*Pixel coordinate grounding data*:
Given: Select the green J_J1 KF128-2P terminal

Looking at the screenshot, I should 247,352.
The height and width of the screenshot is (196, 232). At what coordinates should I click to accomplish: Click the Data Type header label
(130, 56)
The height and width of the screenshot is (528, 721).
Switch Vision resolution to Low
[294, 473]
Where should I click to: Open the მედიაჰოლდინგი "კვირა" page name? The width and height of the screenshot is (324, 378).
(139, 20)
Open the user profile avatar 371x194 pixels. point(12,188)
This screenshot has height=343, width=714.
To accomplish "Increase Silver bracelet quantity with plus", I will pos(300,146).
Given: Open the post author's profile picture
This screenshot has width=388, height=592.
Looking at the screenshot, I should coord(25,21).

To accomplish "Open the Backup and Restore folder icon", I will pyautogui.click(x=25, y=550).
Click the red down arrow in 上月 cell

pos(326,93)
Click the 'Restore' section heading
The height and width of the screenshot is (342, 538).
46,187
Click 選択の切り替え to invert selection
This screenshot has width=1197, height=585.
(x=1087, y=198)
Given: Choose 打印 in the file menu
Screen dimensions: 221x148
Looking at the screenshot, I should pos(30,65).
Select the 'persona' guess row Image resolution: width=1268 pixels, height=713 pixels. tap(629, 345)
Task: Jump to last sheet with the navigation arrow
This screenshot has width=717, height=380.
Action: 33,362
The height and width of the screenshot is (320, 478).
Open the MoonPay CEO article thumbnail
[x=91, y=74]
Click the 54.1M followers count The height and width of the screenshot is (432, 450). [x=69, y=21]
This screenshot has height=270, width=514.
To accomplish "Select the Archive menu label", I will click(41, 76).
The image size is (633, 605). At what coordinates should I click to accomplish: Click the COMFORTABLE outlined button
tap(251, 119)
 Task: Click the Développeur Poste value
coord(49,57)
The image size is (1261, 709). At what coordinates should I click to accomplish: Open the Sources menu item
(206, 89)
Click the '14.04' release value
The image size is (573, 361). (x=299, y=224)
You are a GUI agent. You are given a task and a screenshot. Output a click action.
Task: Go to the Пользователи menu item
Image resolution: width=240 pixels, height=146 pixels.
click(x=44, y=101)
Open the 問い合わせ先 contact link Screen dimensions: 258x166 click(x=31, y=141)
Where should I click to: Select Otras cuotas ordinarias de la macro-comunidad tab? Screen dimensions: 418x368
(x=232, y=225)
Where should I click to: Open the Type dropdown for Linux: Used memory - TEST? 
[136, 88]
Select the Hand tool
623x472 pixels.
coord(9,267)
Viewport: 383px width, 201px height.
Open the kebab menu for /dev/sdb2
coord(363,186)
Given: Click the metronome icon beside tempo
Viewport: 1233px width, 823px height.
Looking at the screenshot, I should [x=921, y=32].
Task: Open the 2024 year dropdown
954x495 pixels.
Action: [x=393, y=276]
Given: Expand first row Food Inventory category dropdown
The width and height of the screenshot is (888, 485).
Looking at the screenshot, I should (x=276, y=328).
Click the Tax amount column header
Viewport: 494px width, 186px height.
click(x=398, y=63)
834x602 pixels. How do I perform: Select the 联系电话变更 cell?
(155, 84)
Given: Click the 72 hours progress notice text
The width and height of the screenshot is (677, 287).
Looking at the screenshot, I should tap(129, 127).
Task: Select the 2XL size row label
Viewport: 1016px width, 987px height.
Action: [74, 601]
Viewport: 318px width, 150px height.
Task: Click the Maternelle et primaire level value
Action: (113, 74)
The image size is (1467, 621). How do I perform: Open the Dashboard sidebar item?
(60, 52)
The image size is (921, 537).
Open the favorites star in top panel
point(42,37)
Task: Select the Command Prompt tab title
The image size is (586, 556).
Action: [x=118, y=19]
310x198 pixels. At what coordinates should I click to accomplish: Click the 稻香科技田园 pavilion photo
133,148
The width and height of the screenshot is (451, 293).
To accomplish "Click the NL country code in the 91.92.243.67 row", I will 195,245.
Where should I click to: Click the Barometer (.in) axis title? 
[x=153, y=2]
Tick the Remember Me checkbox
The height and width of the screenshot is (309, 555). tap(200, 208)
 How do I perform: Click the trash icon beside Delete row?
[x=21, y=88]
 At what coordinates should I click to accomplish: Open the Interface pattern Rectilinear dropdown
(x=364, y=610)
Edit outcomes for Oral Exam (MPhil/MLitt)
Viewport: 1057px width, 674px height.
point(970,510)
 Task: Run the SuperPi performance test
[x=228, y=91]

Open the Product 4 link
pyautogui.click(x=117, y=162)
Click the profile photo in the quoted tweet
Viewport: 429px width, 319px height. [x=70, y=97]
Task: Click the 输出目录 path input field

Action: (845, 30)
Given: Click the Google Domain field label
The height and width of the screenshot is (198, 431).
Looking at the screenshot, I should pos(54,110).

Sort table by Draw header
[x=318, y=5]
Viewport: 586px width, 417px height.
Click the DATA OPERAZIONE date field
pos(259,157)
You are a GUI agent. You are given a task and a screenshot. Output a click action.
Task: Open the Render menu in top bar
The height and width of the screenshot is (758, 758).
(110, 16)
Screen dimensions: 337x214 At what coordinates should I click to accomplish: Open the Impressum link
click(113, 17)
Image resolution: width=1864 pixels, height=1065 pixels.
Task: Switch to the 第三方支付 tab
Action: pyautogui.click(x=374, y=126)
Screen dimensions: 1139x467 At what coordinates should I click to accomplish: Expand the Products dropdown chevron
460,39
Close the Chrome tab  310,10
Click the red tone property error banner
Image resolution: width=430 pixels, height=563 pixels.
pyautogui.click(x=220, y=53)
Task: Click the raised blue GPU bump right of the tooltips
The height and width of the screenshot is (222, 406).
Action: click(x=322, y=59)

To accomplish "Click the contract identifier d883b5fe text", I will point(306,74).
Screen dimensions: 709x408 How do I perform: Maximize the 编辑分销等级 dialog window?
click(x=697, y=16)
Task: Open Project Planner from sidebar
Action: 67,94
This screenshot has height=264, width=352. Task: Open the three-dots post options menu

*Your objective*:
Exactly reproduce the entries in their entirety.

*Answer box*:
Given: Select the green J_J1 KF128-2P terminal

Looking at the screenshot, I should 247,352.
The height and width of the screenshot is (196, 232). At what coordinates should I click to accomplish: Click the Data Type header label
(130, 56)
The height and width of the screenshot is (528, 721).
Switch Vision resolution to Low
[294, 473]
Where should I click to: Open the მედიაჰოლდინგი "კვირა" page name? The width and height of the screenshot is (324, 378).
(139, 20)
Open the user profile avatar 371x194 pixels. point(12,188)
This screenshot has height=343, width=714.
To accomplish "Increase Silver bracelet quantity with plus", I will pos(300,146).
Given: Open the post author's profile picture
This screenshot has width=388, height=592.
Looking at the screenshot, I should coord(25,21).

To accomplish "Open the Backup and Restore folder icon", I will pyautogui.click(x=25, y=550).
Click the red down arrow in 上月 cell

pos(326,93)
Click the 'Restore' section heading
The height and width of the screenshot is (342, 538).
46,187
Click 選択の切り替え to invert selection
This screenshot has width=1197, height=585.
(x=1087, y=198)
Given: Choose 打印 in the file menu
Screen dimensions: 221x148
Looking at the screenshot, I should pos(30,65).
Select the 'persona' guess row Image resolution: width=1268 pixels, height=713 pixels. tap(629, 345)
Task: Jump to last sheet with the navigation arrow
This screenshot has width=717, height=380.
Action: 33,362
The height and width of the screenshot is (320, 478).
Open the MoonPay CEO article thumbnail
[x=91, y=74]
Click the 54.1M followers count The height and width of the screenshot is (432, 450). [x=69, y=21]
This screenshot has height=270, width=514.
To accomplish "Select the Archive menu label", I will click(41, 76).
The image size is (633, 605). At what coordinates should I click to accomplish: Click the COMFORTABLE outlined button
tap(251, 119)
 Task: Click the Développeur Poste value
coord(49,57)
The image size is (1261, 709). At what coordinates should I click to accomplish: Open the Sources menu item
(206, 89)
Click the '14.04' release value
The image size is (573, 361). (x=299, y=224)
You are a GUI agent. You are given a task and a screenshot. Output a click action.
Task: Go to the Пользователи menu item
Image resolution: width=240 pixels, height=146 pixels.
click(x=44, y=101)
Open the 問い合わせ先 contact link Screen dimensions: 258x166 click(x=31, y=141)
Where should I click to: Select Otras cuotas ordinarias de la macro-comunidad tab? Screen dimensions: 418x368
(x=232, y=225)
Where should I click to: Open the Type dropdown for Linux: Used memory - TEST? 
[136, 88]
Select the Hand tool
623x472 pixels.
coord(9,267)
Viewport: 383px width, 201px height.
Open the kebab menu for /dev/sdb2
coord(363,186)
Given: Click the metronome icon beside tempo
Viewport: 1233px width, 823px height.
Looking at the screenshot, I should [x=921, y=32].
Task: Open the 2024 year dropdown
954x495 pixels.
Action: [x=393, y=276]
Given: Expand first row Food Inventory category dropdown
The width and height of the screenshot is (888, 485).
Looking at the screenshot, I should (x=276, y=328).
Click the Tax amount column header
Viewport: 494px width, 186px height.
click(x=398, y=63)
834x602 pixels. How do I perform: Select the 联系电话变更 cell?
(155, 84)
Given: Click the 72 hours progress notice text
The width and height of the screenshot is (677, 287).
Looking at the screenshot, I should tap(129, 127).
Task: Select the 2XL size row label
Viewport: 1016px width, 987px height.
Action: [74, 601]
Viewport: 318px width, 150px height.
Task: Click the Maternelle et primaire level value
Action: (113, 74)
The image size is (1467, 621). How do I perform: Open the Dashboard sidebar item?
(60, 52)
The image size is (921, 537).
Open the favorites star in top panel
point(42,37)
Task: Select the Command Prompt tab title
The image size is (586, 556).
Action: [x=118, y=19]
310x198 pixels. At what coordinates should I click to accomplish: Click the 稻香科技田园 pavilion photo
133,148
The width and height of the screenshot is (451, 293).
To accomplish "Click the NL country code in the 91.92.243.67 row", I will 195,245.
Where should I click to: Click the Barometer (.in) axis title? 
[x=153, y=2]
Tick the Remember Me checkbox
The height and width of the screenshot is (309, 555). tap(200, 208)
 How do I perform: Click the trash icon beside Delete row?
[x=21, y=88]
 At what coordinates should I click to accomplish: Open the Interface pattern Rectilinear dropdown
(x=364, y=610)
Edit outcomes for Oral Exam (MPhil/MLitt)
Viewport: 1057px width, 674px height.
point(970,510)
 Task: Run the SuperPi performance test
[x=228, y=91]

Open the Product 4 link
pyautogui.click(x=117, y=162)
Click the profile photo in the quoted tweet
Viewport: 429px width, 319px height. [x=70, y=97]
Task: Click the 输出目录 path input field

Action: (845, 30)
Given: Click the Google Domain field label
The height and width of the screenshot is (198, 431).
Looking at the screenshot, I should pos(54,110).

Sort table by Draw header
[x=318, y=5]
Viewport: 586px width, 417px height.
Click the DATA OPERAZIONE date field
pos(259,157)
You are a GUI agent. You are given a task and a screenshot. Output a click action.
Task: Open the Render menu in top bar
The height and width of the screenshot is (758, 758).
(110, 16)
Screen dimensions: 337x214 At what coordinates should I click to accomplish: Open the Impressum link
click(113, 17)
Image resolution: width=1864 pixels, height=1065 pixels.
Task: Switch to the 第三方支付 tab
Action: pyautogui.click(x=374, y=126)
Screen dimensions: 1139x467 At what coordinates should I click to accomplish: Expand the Products dropdown chevron
460,39
Close the Chrome tab  310,10
Click the red tone property error banner
Image resolution: width=430 pixels, height=563 pixels.
pyautogui.click(x=220, y=53)
Task: Click the raised blue GPU bump right of the tooltips
The height and width of the screenshot is (222, 406).
Action: click(x=322, y=59)

To accomplish "Click the contract identifier d883b5fe text", I will point(306,74).
Screen dimensions: 709x408 How do I perform: Maximize the 编辑分销等级 dialog window?
click(x=697, y=16)
Task: Open Project Planner from sidebar
Action: 67,94
This screenshot has height=264, width=352. Task: Open the three-dots post options menu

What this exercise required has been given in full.